TASK REQUIREMENTS ▸
Starting at the line "Close the inventory with the X icon" and ending at the end of the listing, write those lines out again with "Click" switched to "Tap" and everything else unchanged. Leave the pictures out of your answer.

DATA LINES ▸
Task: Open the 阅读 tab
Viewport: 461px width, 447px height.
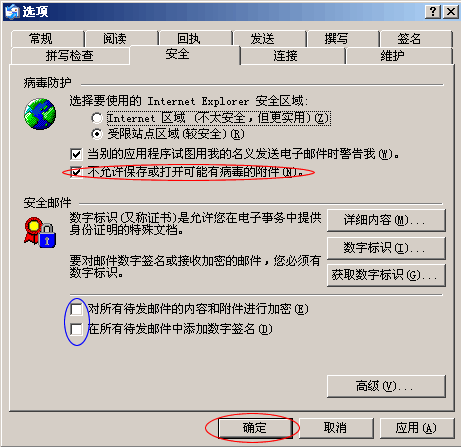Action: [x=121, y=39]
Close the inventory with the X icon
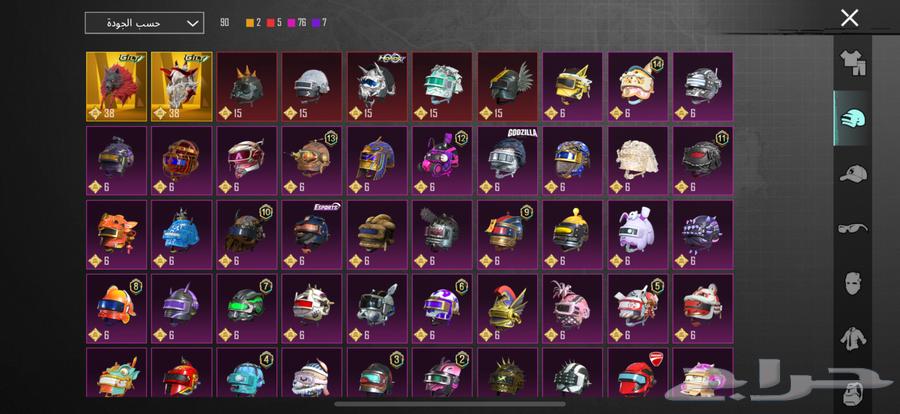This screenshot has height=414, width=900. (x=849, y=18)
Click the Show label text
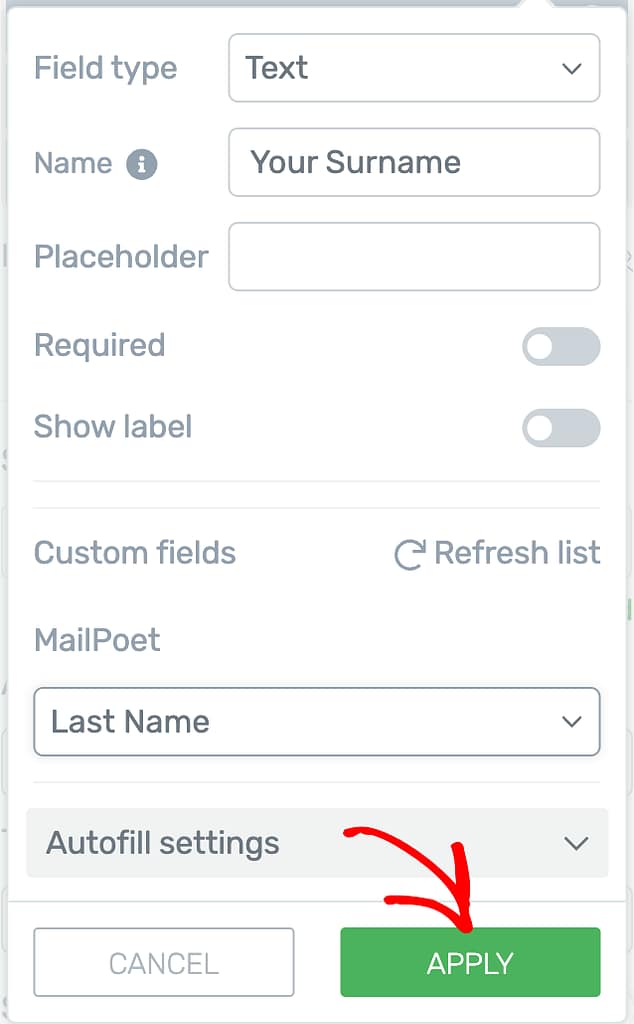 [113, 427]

FINISHED TASK ▸
Close the inventory with the X icon
This screenshot has height=414, width=900. (x=849, y=18)
Tap the Show label text
 [113, 427]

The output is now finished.